* **Problema 1**: Verta para o inglês a frase "O que de melhor posso fazer é uma racionalização reducionista.", tirada da resenha sobre o filme Sem Medo de Viver.

* **Texto fornecido**:
---

Três anos depois da comédia romântica Green Card: Passaporte para o Amor, possivelmente seu filme menos característico, Peter Weir retorna para a pegada mais mística e espiritual que marcou o começo de sua carreira em Piquenique na Montanha Misteriosa e A Última Onda, com Sem Medo de Viver, drama protagonizado por Jeff Bridges que entrega o que até hoje reputo ser uma de suas mais complexas, interessantes e melhores interpretações. Com roteiro de Rafael Yglesias a partir de seu próprio romance homônimo que escreveu inspirado no acidente aéreo com o voo comercial United 232 que, em 19 de julho de 1989, sofreu um acidente em um milharal de Iowa matando 112 passageiros, com 184 tendo sobrevivido, 13 deles sem ferimento algum, a obra é uma jornada sobre dor, trauma e redescoberta da vida como poucas por aí.
O filme, porém, não é sobre o acidente em si, que foi reproduzido quase que integralmente a ponto de aviões sobrevoando o set a céu aberto terem informado sobre ele como se fosse real, mas sim sobre as consequências para Max Klein (Bridges) que emerge do milharal depois do acidente nos segundos iniciais do longa com um semblante pacífico, calmo, quase transcendental, dando a mão a um menino e segurando um bebê no colo que ele não demora a entregar para sua mãe. A figura de Klein em meio à tragédia transmite imediatamente estranheza a partir do contraste, com a destruição e a dor ao redor conflitando com um homem apenas um pouco sujo que, sem falar muito, pega um táxi ali mesmo e hospeda-se no hotel mais próximo, depois partindo, com um carro alugado, para uma viagem que ele mesmo descreve com sendo “para seu passado”, em que ele visita uma colega de escola que não via há 20 anos e com quem toma café da manhã em um diner comendo morangos, fruta a que ele sempre fora alérgico. Trata-se de um dos começos de filme mais marcantes e hipnotizantes que tive o prazer de assistir no audiovisual, com Bridges imediatamente construindo um personagem etéreo e fascinante que as lentes de Weir capturam com curiosidade, doçura e tranquilidade, criando uma mistura de messianismo com distanciamento da humanidade que chega a ser difícil de explicar.
O que de melhor posso fazer é uma racionalização reducionista. Depois do acidente, Klein parece ter adentrado um outro plano de existência, um que altera profundamente sua personalidade, tornando-o destemido de um lado e afastado de sua vida anterior de outro, como se tudo o que importasse estivesse a frente e não atrás dele a ponto de a única conexão real que ele é capaz de estabelecer é com Carla Rodrigo (Rosie Pérez, que concorreu ao Oscar de Melhor Atriz Coadjuvante pelo papel), outra vítima do mesmo acidente que perdera seu filho pequeno nele. Os dois são apresentados pelo Dr. Bill Perlman (John Turturro), psiquiatra da companhia aérea, com o objetivo de fazer com que eles se ajudem, o que efetivamente acaba acontecendo, mas não exatamente da maneira que se espera, para consternação e confusão tanto de Laura (Isabella Rossellini), esposa do protagonista, quanto de Manny (Benicio del Toro), marido de Carla.

---

* **Dados do exercício**:
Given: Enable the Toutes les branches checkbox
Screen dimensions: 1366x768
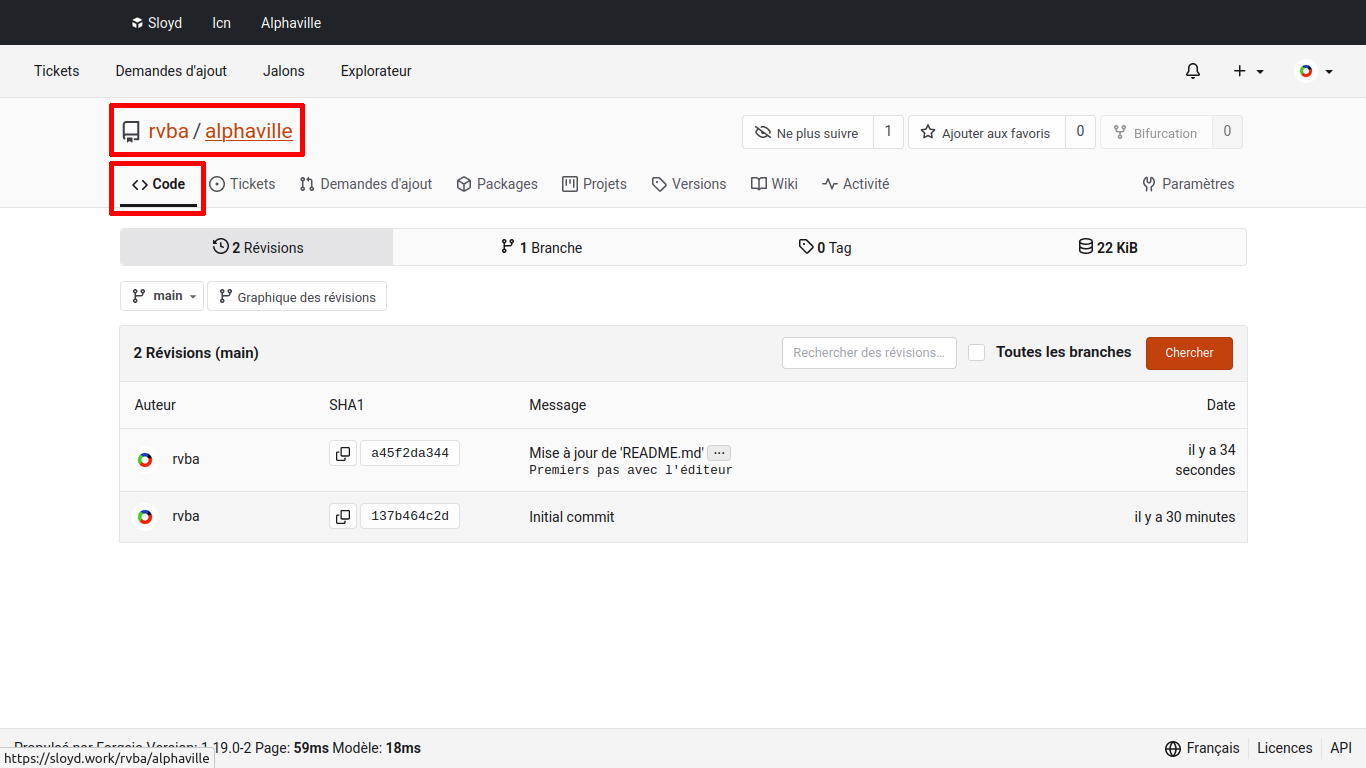Looking at the screenshot, I should [977, 353].
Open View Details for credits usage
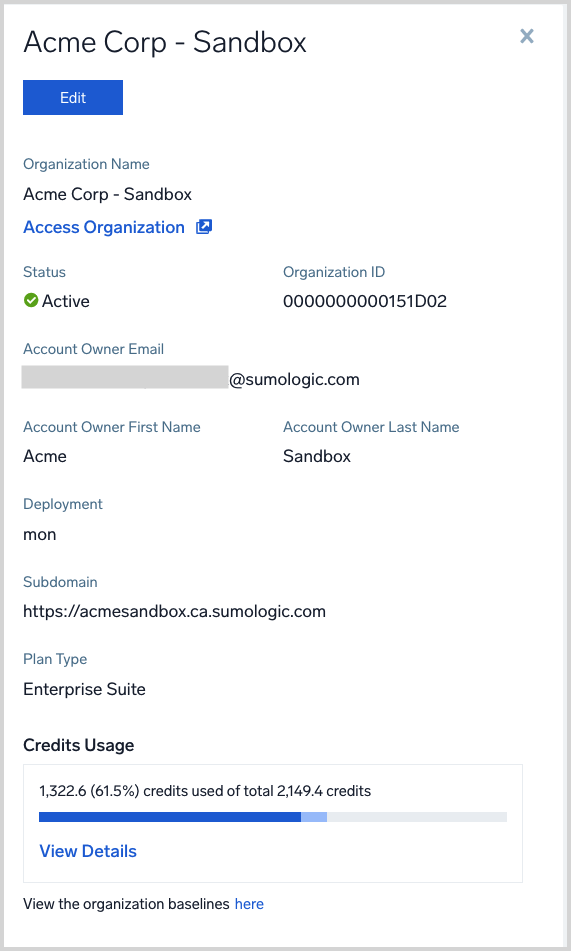The height and width of the screenshot is (951, 571). 88,851
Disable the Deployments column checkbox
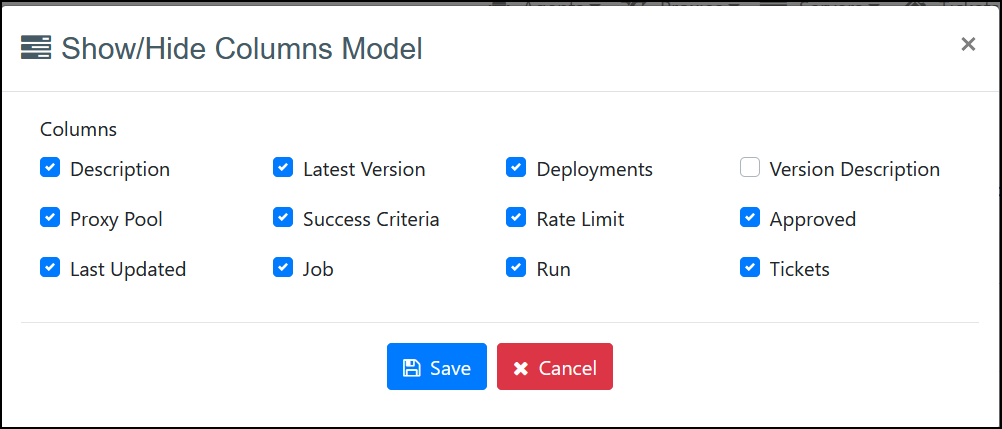This screenshot has height=429, width=1002. [516, 168]
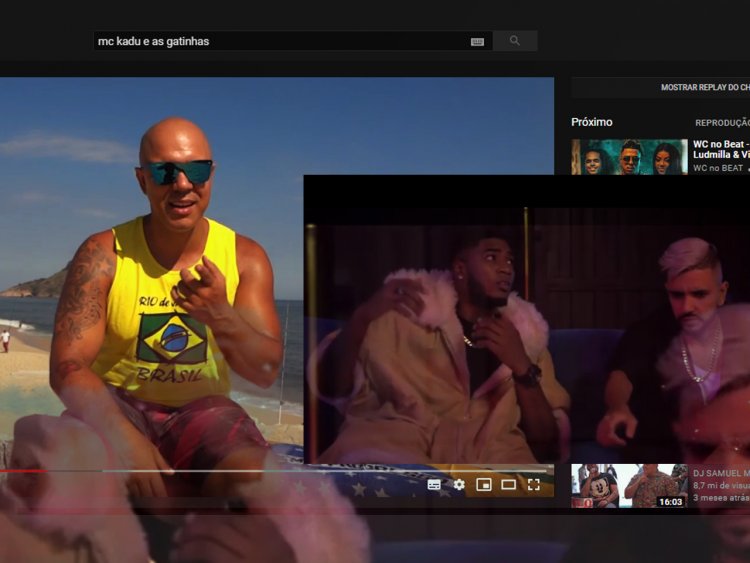This screenshot has height=563, width=750.
Task: Activate the miniplayer icon
Action: pyautogui.click(x=484, y=484)
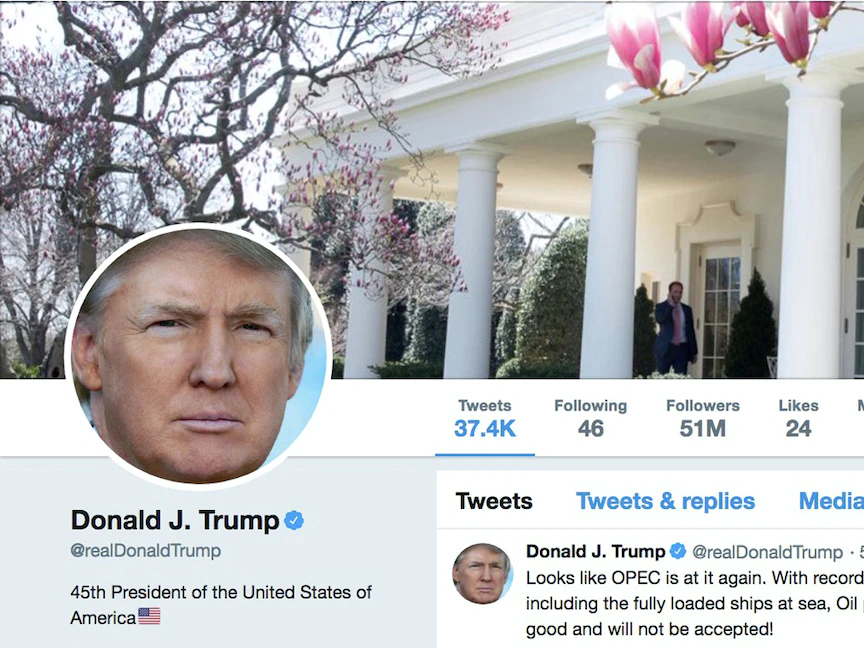This screenshot has width=864, height=648.
Task: Show the Likes 24 list
Action: [798, 419]
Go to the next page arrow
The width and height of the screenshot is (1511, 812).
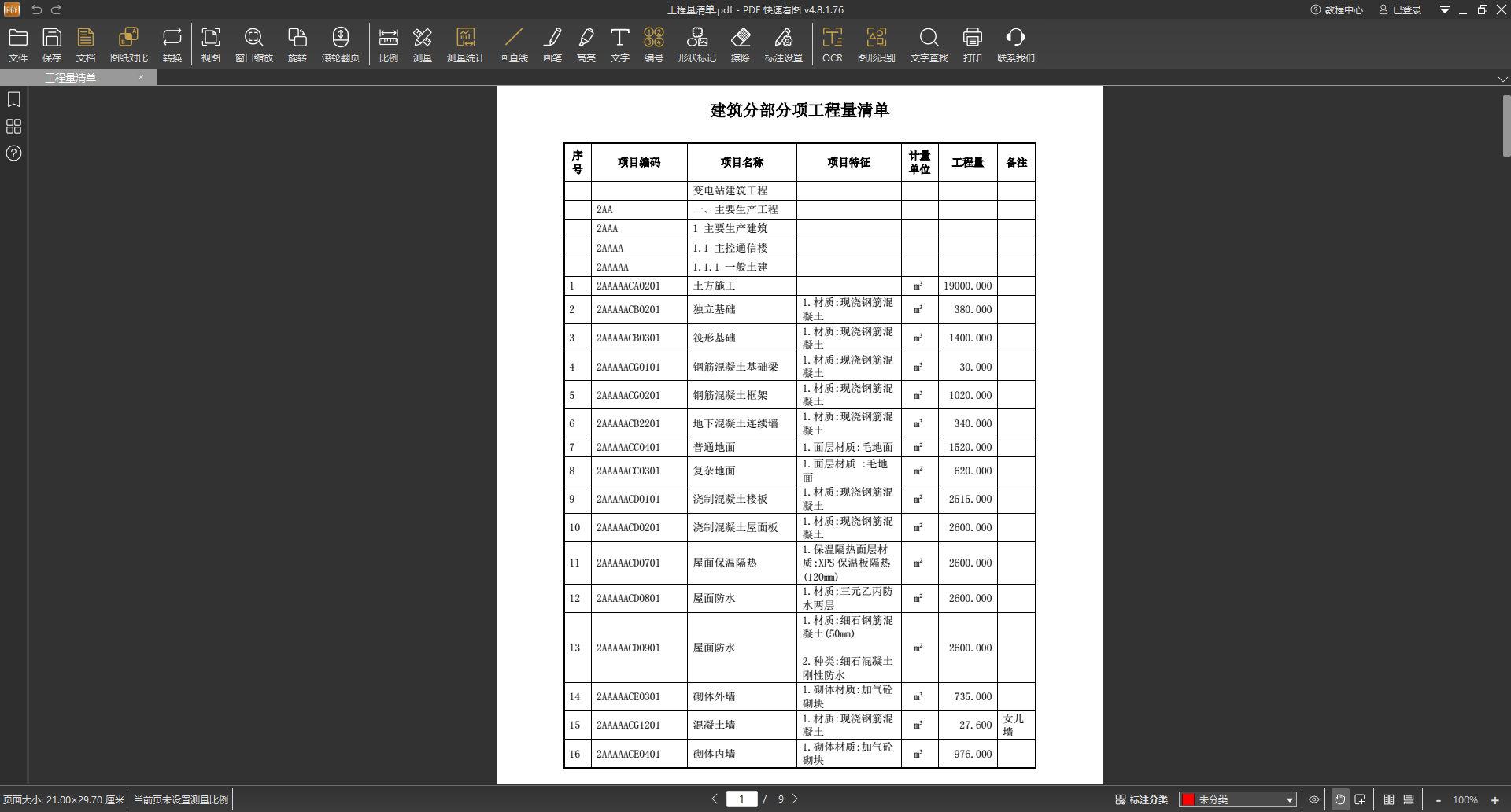[795, 799]
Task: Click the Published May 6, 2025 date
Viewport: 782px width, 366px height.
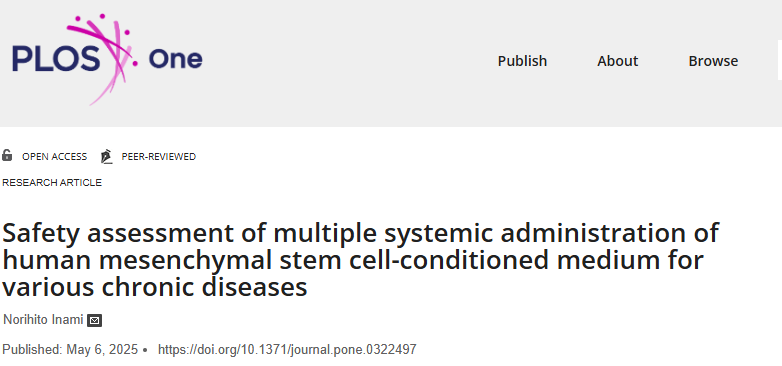Action: pos(70,350)
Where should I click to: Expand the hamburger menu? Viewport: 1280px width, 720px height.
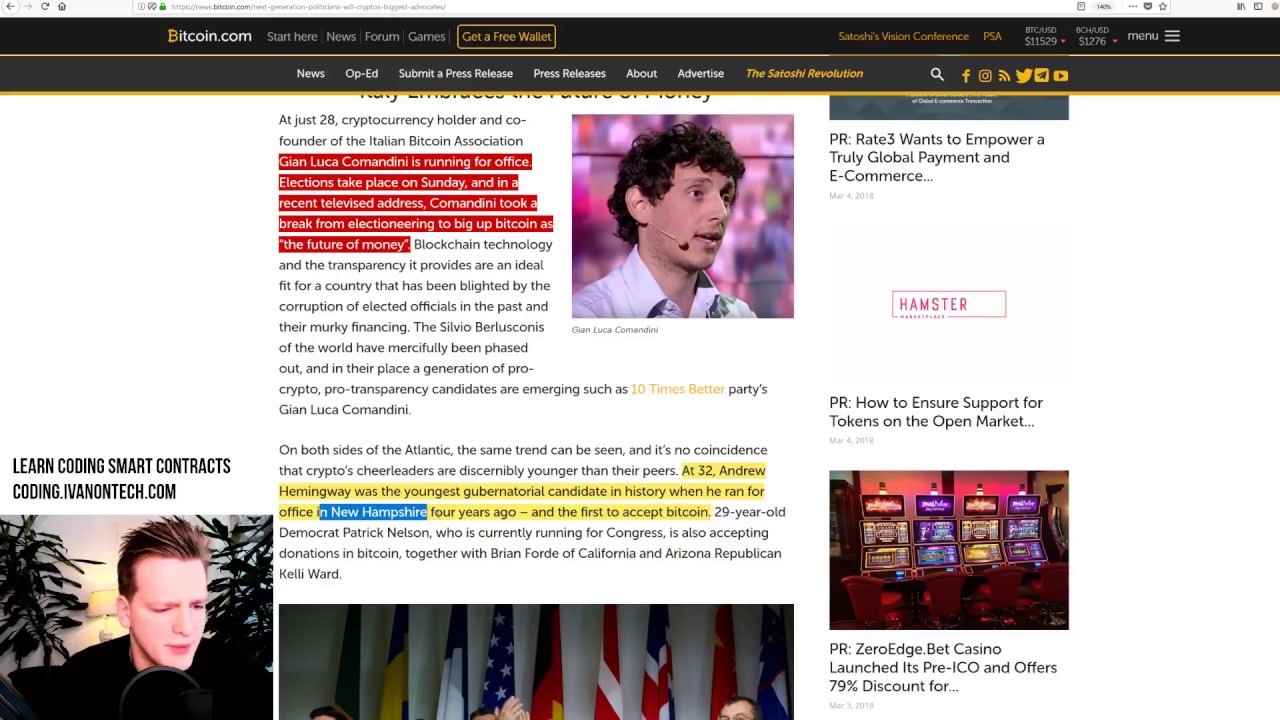coord(1172,36)
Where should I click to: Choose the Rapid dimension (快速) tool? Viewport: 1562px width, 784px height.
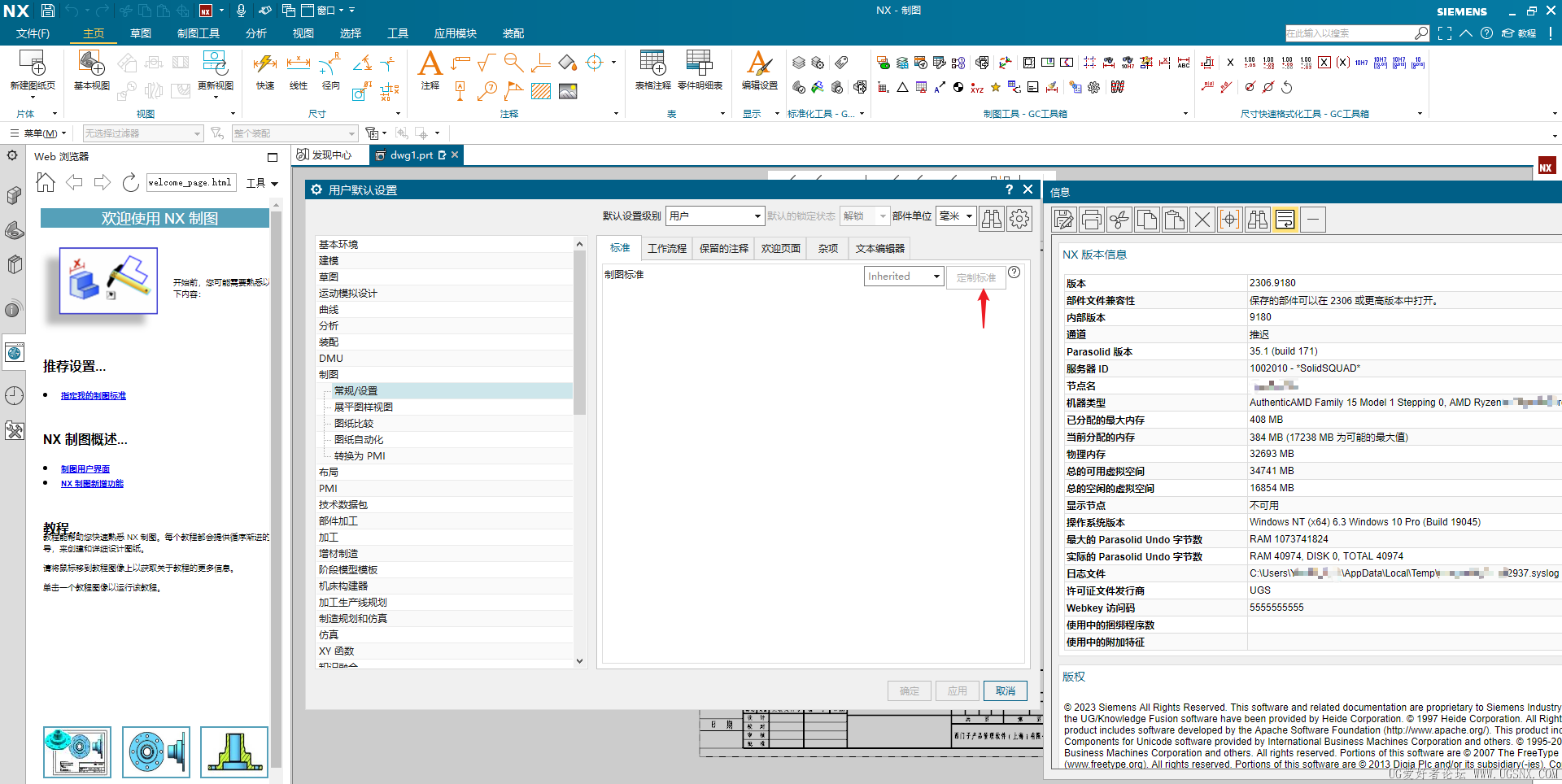point(265,65)
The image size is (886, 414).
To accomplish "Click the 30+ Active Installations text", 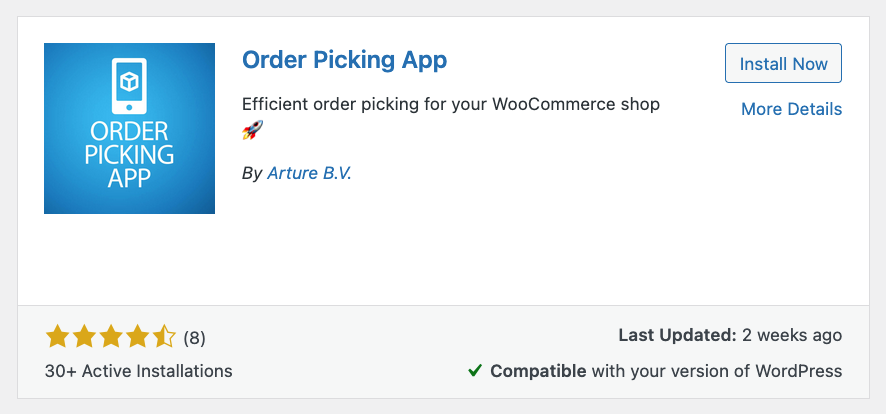I will [139, 371].
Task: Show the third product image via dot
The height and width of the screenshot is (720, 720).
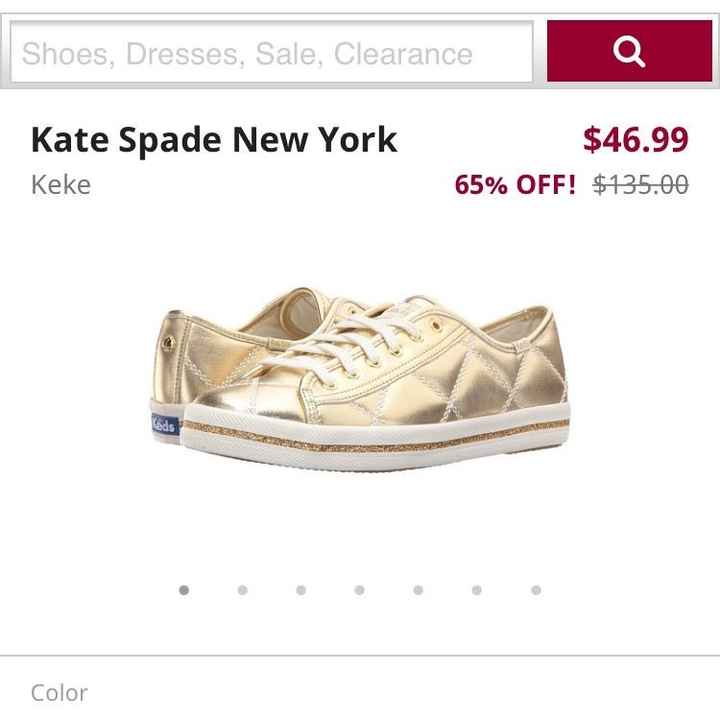Action: tap(301, 590)
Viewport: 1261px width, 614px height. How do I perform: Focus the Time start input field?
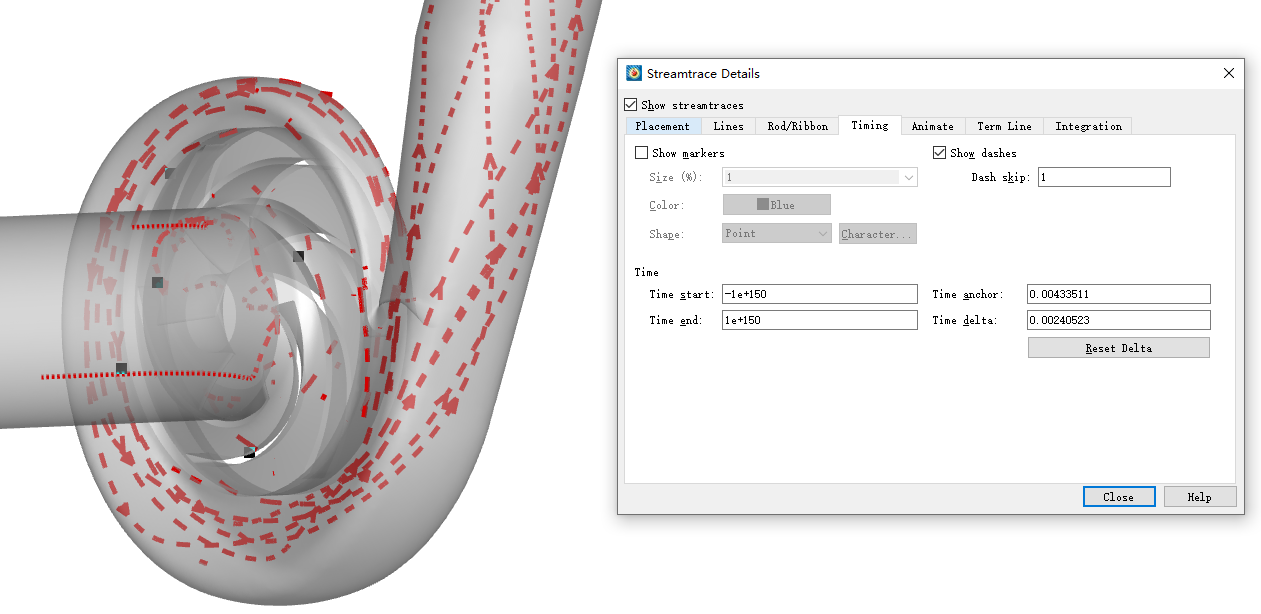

---

* **Problema 2**: Mostre todas as linhas dos registros que contêm a palavra "checkbox", levando em conta maiúsculas e minúsculas.

* **Resposta completa 1**: The best I can do is a reductionist rationalization.

* **Resposta completa 2**:
Given: Enable the Toutes les branches checkbox
Disable the Deployments column checkbox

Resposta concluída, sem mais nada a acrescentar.